The Greenlink grant comes from the U.S. Department of Transportation (USDOT), which earlier this month announced a $130 million nationwide investment in electrification projects as part of its Low- or No-Emission (Low-No) Grant program. Grants can only be used for zero-emission and low-emission transit buses and supporting facilities, making Greenlink a perfect fit for the program and helping to expand Greenville’s growing electric bus fleet.
Greenville’s electric bus fleet has been a great benefit to the community by providing a clean, low- or no-emission ride for thousands of Greenville residents per week. These electric buses are on the cutting-edge of transportation improvements both in technology and health. Oh, and that’s not to mention that they are built in Greenville … by Greenville … for Greenville, providing jobs and cost-savings.
Expanding Greenville’s charging infrastructure is another important element of the grant. For many considering electric vehicle purchases, not having enough charging stations along their driving route causes “range anxiety,” making it tougher for them to commit to the switch. The more we focus on improving the infrastructure, the more we help to eliminate a consumer barrier and grow the market.
Legislation recently approved in the SC Senate takes a common-sense, business-oriented approach to the sale of electricity from charging stations. Senate Bill 922, which may be taken up in the House this fall, levels the playing field for places of business to sell power to electric vehicle owners from charging stations on their property.

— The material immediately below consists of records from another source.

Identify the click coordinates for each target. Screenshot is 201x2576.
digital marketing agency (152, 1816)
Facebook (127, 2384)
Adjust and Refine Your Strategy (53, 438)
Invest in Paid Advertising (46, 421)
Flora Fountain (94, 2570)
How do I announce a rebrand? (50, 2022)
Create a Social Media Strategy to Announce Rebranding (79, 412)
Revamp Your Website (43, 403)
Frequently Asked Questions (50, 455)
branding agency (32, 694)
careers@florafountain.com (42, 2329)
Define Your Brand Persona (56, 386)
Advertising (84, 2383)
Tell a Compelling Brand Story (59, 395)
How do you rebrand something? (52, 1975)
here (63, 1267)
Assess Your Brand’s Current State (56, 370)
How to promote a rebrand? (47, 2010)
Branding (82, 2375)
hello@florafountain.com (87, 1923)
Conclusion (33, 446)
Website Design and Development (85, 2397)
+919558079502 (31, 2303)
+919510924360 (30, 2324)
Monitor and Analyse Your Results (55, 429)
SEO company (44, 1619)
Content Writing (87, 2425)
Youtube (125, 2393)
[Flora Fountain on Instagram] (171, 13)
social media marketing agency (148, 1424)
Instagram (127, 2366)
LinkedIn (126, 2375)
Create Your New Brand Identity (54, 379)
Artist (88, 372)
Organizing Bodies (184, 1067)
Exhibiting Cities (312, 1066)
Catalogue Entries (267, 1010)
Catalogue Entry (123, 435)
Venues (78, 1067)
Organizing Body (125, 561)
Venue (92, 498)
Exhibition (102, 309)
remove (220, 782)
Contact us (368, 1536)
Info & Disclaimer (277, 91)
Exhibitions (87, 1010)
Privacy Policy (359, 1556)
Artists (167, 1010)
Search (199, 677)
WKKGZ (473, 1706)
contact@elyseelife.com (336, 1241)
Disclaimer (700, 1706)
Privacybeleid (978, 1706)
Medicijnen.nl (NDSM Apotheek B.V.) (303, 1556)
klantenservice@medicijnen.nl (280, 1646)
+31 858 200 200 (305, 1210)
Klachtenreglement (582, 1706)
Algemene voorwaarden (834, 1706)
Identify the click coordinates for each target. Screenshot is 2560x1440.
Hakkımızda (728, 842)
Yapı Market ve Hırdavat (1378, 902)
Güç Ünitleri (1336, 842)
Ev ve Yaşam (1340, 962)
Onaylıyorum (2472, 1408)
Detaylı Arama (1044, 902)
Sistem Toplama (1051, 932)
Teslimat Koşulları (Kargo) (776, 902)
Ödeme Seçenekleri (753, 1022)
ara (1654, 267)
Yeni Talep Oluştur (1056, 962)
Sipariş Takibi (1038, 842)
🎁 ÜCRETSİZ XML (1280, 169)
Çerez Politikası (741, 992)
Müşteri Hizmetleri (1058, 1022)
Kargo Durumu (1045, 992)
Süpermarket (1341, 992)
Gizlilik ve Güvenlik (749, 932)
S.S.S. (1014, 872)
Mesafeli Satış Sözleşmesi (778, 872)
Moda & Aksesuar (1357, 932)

Since South Carolina RV parks and marinas are already permitted to sell power to customers, this minor legislative fix could have major benefits to our state in expanding access to charging infrastructure.
Nearly half the country is already working under the model that Senate Bill 922 would create. While South Carolina historically has been a little behind, passing this bill would allow the state to catch up quickly. Utilities could continue selling electricity, drivers would have more consumer freedom to choose the vehicles they want, and mom-and-pop stations could expand their revenue opportunities. It’s a win-win-win.
Improvements have been made in responsible energy investment and solar legislation, creating jobs and powering homes affordably and reliably. Continued focus on growing our solar and battery storage options is critical and will see that South Carolina “keeps the lights on” for many years to come.
I applaud White and Greenville City Council for their forward thinking in applying for the USDOT funds. Their planning will result in new electric buses and more charging stations in Greenville, providing encouragement for the future of sustained electrification in our area. I am proud of Greenville for advancing vehicle electrification as a natural next step toward a clean energy future for the Upstate and for South Carolina.
Sen. Ross Turner, a Republican, represents District 8 (Greenville County) in the South Carolina State Senate.